O Ministério Público Federal (MPF) entrou com ação na Justiça Federal contra a União, o Instituto Brasileiro de Meio Ambiente (Ibama) e a Fundação Nacional do Índio (Funai), pela omissão em proteger a terra indígena Sarauá, do povo Amanayé, em Ipixuna do Pará, na região nordeste do Pará. O território está invadido por madeireiros e fazendeiros que já devastaram 14% da floresta e impedem a entrada dos indígenas em suas próprias terras.

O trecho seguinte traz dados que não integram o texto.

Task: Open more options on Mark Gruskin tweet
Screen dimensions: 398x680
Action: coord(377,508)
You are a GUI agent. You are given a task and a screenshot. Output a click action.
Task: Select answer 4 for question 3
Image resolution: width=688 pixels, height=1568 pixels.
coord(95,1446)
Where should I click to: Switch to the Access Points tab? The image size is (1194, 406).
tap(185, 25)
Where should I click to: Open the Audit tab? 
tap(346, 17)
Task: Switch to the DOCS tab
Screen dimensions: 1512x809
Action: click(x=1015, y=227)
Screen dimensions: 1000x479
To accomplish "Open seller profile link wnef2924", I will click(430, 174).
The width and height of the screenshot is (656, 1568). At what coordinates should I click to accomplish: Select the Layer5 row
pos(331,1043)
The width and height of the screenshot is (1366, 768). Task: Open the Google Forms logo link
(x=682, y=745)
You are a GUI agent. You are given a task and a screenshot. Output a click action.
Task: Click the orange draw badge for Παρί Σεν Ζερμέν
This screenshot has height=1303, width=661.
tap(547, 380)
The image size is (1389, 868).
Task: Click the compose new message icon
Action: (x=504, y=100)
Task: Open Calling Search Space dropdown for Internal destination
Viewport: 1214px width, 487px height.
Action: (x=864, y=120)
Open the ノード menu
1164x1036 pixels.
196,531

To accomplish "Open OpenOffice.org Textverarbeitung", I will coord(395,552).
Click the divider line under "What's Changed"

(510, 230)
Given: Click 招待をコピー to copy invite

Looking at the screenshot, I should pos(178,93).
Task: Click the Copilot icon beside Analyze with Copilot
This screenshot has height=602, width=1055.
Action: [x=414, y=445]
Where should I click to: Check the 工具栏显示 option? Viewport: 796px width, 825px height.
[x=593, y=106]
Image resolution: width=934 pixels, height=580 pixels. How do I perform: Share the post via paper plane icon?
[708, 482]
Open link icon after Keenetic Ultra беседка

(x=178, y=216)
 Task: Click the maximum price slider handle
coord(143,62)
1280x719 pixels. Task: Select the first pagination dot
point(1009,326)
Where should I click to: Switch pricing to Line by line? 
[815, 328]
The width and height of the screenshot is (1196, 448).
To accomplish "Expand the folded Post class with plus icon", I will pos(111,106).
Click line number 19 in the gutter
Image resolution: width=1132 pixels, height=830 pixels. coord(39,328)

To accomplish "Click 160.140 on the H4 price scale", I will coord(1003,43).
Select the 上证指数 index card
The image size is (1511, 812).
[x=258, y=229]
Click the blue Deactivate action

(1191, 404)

A destruição florestal foi constatada pelos próprios indígenas, que desde abril de 2021 denunciam a situação aos órgãos responsáveis. O MPF questionou o Ibama em cinco ocasiões diferentes desde então, sobre a necessidade de fiscalização ambiental para coibir a atuação dos desmatadores no interior da terra indígena, mas a autarquia sequer respondeu os ofícios enviados. Foi enviada também uma recomendação, mas o Ibama não apresentou novamente nenhum plano de fiscalização.

Para o MPF, “a inércia do Ibama em promover qualquer medida de fiscalização no interior da Terra Indígena Sarauá vem causando o efeito perverso de recrudescimento da atividade ilegal de extração de madeira em seu interior”, numa relação direta de causa e consequência que já levou a degradação ambiental de 2.677 hectares dentro do território entre os anos de 2008 e 2019.

A constatação é do sistema de detecção do desmatamento do Instituto Nacional de Pesquisas Espaciais (Inpe) e está em relatório da Funai que conclui que o avanço da devastação florestal levou os infratores a utilizarem com cada vez mais frequência o fogo para manejo do solo. Como resultado, a partir de 2016, mais de 1,6 mil hectares foram afetados por focos de incêndio. O relatório da Funai indica a necessidade urgente de extrusão (retirada) dos não indígenas da terra indígena Sarauá.

Mesmo conhecendo a situação, a Funai não agiu para realizar a retirada dos criminosos ambientais. Na ação iniciada esta semana na Justiça Federal, o MPF pede que a autarquia indigenista seja condenada a instalar bases de proteção territorial, após a retirada dos infratores, para garantir a integridade do território indígena.

Com a omissão do Ibama, os próprios indígenas chegaram a promover fiscalização no território, com apoio de agentes do sistema de segurança pública do estado do Pará. A visita feita em agosto deixou evidente a gravidade dos danos ambientais. O grupo encontrou até caminhões transportando toras dentro da terra indígena Sarauá, que é área indígena homologada desde 2011, o que significa que qualquer atividade de extração ou exploração de recursos praticada por não indígenas é ilegal.

Nos pedidos feitos à Justiça, o MPF quer que a União seja obrigada a empregar todas as forças e órgãos de segurança para, no prazo de 30 dias, sob pena de multa diária de R$ 50 mil, realizar fiscalização ambiental e retirada de todos os infratores da TI Sarauá. À Funai, o MPF pede que seja dado prazo de 30 dias para a instalação de bases de vigilância com a designação de servidores públicos com poder de polícia ambiental para coordená-las. Ao Ibama, igualmente sob pena de multa diária de R$ 50 mil, a Justiça pode obrigar a realizaçãpo de fiscalização ambiental com autuação e responsabilização dos infratores e inutilização de quaisquer máquinas e equipamentos encontrados com os criminosos.